## Stated task
Rewrite the data from the line with "Given: Click the main heading 产品细节" to the line with "Looking at the", replacing "main heading" with "top heading" and keeping everything else the same.

## Extracted entries
··········
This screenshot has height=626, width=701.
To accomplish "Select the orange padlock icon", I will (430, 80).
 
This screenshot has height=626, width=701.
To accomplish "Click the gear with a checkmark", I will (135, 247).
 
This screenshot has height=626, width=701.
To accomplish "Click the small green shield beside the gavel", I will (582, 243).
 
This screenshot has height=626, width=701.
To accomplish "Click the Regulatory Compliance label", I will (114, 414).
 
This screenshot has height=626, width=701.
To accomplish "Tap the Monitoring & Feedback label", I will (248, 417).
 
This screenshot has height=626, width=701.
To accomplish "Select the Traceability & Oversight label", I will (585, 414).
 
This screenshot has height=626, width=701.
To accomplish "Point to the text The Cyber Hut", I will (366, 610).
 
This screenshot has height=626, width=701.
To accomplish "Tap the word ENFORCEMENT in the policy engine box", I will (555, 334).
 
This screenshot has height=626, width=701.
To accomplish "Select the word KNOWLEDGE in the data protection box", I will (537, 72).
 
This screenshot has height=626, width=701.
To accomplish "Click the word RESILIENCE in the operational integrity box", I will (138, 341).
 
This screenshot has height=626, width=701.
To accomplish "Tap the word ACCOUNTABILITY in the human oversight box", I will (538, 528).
··········
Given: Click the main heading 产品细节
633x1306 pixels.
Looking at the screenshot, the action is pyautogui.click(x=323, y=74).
··········
## Output for this exercise
Given: Click the top heading 产品细节
633x1306 pixels.
Looking at the screenshot, the action is pyautogui.click(x=323, y=74).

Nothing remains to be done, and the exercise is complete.